Cutoff profile of the Metropolis biased card shuffling

TL;DR

This paper proves the cutoff window and profile for the Metropolis biased card shuffling, showing it converges in a manner described by the GOE Tracy-Widom distribution, confirming a previous conjecture.

Contribution

It establishes the cutoff window size and profile for the Metropolis biased card shuffling, using a novel approach involving multi-species ASEP and Hecke algebra techniques.

Findings

Cutoff window is of order N^{1/3}.

Cutoff profile matches GOE Tracy-Widom distribution.

Generalizes TASEP finishing time results.

Abstract

We consider the Metropolis biased card shuffling (also called the multi-species ASEP on a finite interval or the random Metropolis scan). Its convergence to stationary was believed to exhibit a total-variation cutoff, and that was proved a few years ago by Labb\'e and Lacoin. In this paper, we prove that (for $N$ cards) the cutoff window is in the order of $N^{1/3}$, and the cutoff profile is given by the GOE Tracy-Widom distribution function. This confirms a conjecture by Bufetov and Nejjar.

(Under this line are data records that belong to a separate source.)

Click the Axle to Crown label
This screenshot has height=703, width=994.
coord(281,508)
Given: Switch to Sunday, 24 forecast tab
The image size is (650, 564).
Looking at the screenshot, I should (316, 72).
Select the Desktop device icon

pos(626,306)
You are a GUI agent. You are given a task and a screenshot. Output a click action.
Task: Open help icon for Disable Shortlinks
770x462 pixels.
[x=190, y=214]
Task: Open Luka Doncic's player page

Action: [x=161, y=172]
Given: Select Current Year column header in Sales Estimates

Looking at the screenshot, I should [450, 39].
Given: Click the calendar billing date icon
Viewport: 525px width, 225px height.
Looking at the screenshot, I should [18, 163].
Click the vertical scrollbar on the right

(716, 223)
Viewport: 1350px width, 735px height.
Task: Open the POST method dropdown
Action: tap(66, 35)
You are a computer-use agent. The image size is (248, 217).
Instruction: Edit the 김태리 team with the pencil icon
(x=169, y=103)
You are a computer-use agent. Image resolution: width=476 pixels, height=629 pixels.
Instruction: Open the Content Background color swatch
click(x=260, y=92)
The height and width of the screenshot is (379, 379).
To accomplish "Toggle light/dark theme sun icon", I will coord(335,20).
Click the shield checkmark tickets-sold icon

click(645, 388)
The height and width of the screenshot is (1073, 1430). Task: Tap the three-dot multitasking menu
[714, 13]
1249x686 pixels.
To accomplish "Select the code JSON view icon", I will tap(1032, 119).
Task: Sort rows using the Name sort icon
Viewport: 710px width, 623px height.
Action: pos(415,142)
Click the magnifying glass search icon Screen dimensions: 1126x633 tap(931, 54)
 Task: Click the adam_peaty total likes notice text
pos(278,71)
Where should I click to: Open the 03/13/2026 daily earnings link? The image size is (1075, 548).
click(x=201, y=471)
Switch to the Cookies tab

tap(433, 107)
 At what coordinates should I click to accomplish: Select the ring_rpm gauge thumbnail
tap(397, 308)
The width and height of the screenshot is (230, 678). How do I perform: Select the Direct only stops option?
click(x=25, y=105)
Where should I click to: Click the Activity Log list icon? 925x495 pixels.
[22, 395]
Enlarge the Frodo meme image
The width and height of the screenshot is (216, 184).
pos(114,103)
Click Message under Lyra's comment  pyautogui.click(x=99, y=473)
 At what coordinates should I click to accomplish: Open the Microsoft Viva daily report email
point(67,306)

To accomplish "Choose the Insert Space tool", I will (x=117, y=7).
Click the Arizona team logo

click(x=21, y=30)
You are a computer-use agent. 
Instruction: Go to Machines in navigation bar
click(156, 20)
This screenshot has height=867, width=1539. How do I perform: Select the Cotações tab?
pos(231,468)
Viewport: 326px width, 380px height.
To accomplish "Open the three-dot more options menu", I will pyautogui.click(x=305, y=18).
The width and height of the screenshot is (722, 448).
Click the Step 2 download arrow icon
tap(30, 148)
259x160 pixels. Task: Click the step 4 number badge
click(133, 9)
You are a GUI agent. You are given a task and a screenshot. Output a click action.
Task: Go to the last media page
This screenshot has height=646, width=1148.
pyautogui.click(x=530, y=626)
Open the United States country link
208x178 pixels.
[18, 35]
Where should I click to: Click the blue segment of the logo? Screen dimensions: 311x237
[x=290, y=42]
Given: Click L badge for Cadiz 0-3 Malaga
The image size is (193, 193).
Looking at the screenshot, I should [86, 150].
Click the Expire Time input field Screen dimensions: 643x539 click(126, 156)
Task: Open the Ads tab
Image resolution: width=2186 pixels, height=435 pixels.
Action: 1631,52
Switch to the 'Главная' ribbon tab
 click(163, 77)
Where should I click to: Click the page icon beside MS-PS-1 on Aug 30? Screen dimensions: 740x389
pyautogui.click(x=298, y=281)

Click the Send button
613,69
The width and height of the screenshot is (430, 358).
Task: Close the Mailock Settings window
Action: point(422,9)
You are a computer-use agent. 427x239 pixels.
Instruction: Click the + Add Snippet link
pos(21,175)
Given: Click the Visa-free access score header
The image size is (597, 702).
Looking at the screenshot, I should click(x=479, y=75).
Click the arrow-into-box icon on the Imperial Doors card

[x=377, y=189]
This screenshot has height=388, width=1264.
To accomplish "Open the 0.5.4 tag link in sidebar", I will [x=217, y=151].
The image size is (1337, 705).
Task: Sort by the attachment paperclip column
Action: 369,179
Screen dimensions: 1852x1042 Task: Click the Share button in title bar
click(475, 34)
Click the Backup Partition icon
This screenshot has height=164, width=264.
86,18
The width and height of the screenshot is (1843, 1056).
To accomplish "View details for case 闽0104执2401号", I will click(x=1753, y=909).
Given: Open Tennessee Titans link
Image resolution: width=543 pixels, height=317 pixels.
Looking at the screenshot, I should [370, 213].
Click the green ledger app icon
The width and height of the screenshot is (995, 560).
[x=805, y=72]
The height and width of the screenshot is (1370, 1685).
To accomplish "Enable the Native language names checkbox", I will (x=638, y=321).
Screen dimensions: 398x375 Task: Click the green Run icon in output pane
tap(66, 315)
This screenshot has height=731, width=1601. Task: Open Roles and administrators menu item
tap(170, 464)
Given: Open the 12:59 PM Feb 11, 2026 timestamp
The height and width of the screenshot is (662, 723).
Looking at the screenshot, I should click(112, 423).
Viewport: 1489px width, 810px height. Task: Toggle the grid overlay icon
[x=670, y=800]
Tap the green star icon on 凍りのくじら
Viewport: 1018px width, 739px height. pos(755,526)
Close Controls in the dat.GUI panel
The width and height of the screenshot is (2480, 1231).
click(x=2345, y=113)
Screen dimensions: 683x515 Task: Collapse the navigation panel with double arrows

Our approach is different from Labb\'e-Lacoin, by comparing the card shuffling with the multi-species ASEP on $\mathbb{Z}$, and using Hecke algebra and recent ASEP shift-invariance and convergence results. Our result can also be viewed as a generalization of the Oriented Swap Process finishing time convergence of Bufetov-Gorin-Romik, which is the TASEP version (of our result).